Come trasformare un’idea in un’app

Dopo aver esplorato il mondo delle app e aver fornito consigli e guide per sfruttarle al meglio, ci si potrebbe chiedere : e se volessi trasformare un’idea in un’app?


Sul web sono presenti molti servizi che consentono di creare un’app, ma si tratta di attività on demand.

Sostanzialmente non si crea nulla di nuovo, ma si scelgono le funzioni da un elenco e poi si perfezionano con i propri contenuti.

trasformare un'idea in un'appLa progettazione base è gratuita ma gli aggiornamenti sono a pagamento.

Anche il mondo delle app si è adeguato alle esigenze del fai da te anche perché questo settore è in forte crescita e sempre più utenti stanno pensando di trasformare un’idea in un’app.

Il primo passaggio è quello di individuare una piattaforma che offre un’assistenza completa.

La più quotata attualmente è Makeitapp.

Lo step successivo prevede l’aggiornamento delle proprie conoscenze informatiche.

Chi parte da zero deve seguire almeno un corso base della durata di sei mesi, quindi per trasformare un’idea in un’app si deve essere davvero motivati.

E’ fondamentale individuare una nicchia.

Un esempio può essere un’app che localizza tutti gli esercizi dotati di bancomat.

Può sembrare scontato, ma se abitate a sud dello stivale ci sono ancora le botteghine con souvenir e prodotti locali che ne sono sprovvisti.

Dopo aver individuato la nicchia si devono preparare gli schemi con i contenuti che saranno presenti nell’app.

Balsamiq, moqups e hotgloo sfruttano la tecnica del drag and drop per disegnare le schermate.

Non dimenticate che l’app deve essere mobile friendly.

Android ha numerose configurazioni (tutte molto diverse tra di loro), iOS invece ha pochi dispositivi e tutti con grafiche molto simili tra di loro.

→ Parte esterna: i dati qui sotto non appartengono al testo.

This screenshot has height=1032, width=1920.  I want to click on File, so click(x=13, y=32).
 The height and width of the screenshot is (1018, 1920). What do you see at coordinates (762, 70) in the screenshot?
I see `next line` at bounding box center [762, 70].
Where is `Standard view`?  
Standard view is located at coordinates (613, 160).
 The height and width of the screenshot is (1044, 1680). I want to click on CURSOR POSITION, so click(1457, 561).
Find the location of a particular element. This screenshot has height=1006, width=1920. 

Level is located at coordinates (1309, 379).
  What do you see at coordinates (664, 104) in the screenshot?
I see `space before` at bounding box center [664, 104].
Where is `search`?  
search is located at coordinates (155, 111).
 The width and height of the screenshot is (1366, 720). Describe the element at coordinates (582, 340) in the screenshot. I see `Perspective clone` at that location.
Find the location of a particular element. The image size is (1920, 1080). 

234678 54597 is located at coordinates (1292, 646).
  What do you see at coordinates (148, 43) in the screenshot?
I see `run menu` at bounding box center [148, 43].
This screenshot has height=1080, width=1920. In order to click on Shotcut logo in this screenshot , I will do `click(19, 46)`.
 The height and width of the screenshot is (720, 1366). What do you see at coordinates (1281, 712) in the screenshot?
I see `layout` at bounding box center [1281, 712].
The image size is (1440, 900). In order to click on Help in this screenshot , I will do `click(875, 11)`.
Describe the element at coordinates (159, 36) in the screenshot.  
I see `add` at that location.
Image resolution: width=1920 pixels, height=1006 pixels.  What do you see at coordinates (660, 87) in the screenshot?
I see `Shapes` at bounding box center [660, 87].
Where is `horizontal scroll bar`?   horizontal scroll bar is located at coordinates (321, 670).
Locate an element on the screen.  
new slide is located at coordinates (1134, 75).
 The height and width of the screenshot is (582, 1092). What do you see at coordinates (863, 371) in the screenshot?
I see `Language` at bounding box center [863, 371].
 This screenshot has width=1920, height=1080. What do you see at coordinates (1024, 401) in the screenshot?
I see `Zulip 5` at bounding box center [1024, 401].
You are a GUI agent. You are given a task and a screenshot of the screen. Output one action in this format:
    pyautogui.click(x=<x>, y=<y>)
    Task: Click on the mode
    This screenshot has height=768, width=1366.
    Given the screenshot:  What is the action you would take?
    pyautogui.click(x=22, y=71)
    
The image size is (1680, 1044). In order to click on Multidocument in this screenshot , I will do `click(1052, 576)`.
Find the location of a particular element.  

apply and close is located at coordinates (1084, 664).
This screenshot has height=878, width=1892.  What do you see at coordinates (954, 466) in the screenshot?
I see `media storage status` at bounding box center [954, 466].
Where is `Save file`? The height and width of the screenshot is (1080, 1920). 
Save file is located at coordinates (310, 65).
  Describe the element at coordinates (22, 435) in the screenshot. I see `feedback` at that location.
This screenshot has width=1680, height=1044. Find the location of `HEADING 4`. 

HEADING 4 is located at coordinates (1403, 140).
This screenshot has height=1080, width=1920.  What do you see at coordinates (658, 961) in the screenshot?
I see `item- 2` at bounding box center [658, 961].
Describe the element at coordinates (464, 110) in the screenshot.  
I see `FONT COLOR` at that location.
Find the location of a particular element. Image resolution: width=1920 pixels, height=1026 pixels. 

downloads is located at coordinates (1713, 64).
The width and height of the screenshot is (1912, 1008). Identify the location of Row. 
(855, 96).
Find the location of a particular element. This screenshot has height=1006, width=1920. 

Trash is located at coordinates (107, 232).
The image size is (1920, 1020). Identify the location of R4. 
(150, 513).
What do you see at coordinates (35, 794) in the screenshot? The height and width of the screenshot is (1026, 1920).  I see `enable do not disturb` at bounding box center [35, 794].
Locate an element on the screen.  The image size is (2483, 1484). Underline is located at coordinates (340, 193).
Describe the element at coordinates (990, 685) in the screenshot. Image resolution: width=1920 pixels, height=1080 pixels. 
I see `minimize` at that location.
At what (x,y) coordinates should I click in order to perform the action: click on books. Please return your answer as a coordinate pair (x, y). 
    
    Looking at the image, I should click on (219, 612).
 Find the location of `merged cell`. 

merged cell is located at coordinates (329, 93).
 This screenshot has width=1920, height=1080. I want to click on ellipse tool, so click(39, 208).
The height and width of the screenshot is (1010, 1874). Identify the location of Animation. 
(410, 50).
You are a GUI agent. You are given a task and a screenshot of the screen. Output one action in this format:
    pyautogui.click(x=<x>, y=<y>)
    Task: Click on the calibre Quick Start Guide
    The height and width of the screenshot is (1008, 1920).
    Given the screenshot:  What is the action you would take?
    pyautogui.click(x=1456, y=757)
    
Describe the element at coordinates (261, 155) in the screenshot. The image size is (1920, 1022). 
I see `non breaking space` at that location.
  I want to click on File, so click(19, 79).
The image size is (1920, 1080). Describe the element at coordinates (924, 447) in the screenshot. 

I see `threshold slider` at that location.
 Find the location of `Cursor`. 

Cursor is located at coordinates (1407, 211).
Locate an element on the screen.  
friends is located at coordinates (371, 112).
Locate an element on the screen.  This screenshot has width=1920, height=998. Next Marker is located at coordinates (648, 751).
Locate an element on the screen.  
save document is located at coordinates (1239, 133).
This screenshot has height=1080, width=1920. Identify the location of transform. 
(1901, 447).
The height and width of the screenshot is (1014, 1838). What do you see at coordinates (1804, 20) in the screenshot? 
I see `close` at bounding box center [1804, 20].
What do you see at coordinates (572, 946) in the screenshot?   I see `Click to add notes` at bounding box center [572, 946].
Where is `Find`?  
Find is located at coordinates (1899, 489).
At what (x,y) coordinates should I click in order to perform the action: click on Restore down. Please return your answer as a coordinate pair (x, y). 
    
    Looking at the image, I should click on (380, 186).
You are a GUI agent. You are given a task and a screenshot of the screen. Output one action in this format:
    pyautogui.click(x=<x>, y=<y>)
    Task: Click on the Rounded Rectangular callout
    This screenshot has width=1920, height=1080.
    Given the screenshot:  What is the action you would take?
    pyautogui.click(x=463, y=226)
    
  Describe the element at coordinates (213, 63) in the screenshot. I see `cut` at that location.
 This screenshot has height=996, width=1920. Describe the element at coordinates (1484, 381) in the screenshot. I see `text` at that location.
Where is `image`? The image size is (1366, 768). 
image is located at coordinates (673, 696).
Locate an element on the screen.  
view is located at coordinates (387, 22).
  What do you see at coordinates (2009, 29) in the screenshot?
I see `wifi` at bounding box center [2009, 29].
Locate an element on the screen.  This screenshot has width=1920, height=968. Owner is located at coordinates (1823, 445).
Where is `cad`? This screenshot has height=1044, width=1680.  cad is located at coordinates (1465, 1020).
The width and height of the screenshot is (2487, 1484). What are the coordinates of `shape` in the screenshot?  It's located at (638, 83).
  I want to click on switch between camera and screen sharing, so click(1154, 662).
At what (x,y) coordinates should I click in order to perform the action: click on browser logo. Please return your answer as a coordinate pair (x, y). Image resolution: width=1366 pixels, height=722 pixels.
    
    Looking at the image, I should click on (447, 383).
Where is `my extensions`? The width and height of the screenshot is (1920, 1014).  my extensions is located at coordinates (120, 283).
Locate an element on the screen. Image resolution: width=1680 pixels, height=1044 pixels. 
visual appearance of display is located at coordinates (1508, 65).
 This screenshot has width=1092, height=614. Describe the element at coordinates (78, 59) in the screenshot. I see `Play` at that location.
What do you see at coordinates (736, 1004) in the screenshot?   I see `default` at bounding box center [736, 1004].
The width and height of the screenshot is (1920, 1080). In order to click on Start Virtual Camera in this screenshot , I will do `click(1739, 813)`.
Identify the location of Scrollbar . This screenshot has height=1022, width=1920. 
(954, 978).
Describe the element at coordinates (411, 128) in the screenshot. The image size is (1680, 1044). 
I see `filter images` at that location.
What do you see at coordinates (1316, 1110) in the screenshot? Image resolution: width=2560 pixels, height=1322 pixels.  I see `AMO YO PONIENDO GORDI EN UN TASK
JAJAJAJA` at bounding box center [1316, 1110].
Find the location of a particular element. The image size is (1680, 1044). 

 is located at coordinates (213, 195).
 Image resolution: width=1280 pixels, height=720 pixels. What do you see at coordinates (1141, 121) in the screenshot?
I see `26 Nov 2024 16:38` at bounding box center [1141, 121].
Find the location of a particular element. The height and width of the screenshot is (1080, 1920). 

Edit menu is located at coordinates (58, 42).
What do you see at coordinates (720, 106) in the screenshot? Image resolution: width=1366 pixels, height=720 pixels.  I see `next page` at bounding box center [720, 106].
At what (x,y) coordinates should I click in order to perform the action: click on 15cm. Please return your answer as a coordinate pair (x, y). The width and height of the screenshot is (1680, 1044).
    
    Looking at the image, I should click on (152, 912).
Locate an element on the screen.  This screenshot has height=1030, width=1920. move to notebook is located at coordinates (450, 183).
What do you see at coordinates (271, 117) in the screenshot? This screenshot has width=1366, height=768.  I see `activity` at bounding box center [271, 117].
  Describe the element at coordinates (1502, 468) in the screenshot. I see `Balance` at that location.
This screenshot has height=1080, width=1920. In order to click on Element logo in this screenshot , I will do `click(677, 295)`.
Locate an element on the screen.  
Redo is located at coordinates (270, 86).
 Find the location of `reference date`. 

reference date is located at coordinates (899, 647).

Sino a poco tempo fa per programmare un’app si utilizzava il linguaggio Objective-C ma da quando è stato sviluppato Swift si può concludere questo step in meno di 1 mese (escluso il periodo di test).

Infine la pubblicazione. Qui potrebbero iniziare i primi problemi perché si deve aprire il portafoglio.

Il sistema iOS ha creato un programma (Apple Developer Program) la cui registrazione ha un costo di 91,02 euro.

Dopo una settimana la Apple autorizza il progetto e per ogni download viene trattenuto il 30%.

Per Android basta avere un account Google e versare una cifra pari a 23 euro, anche in questo caso gli incassi sono decurtati del 30% però l’app viene resa disponibile in tempi molto più brevi.

Siete ancora convinti di voler trasformare un’idea in un’app?

Noi sì. Magari ne parleremo prossimamente.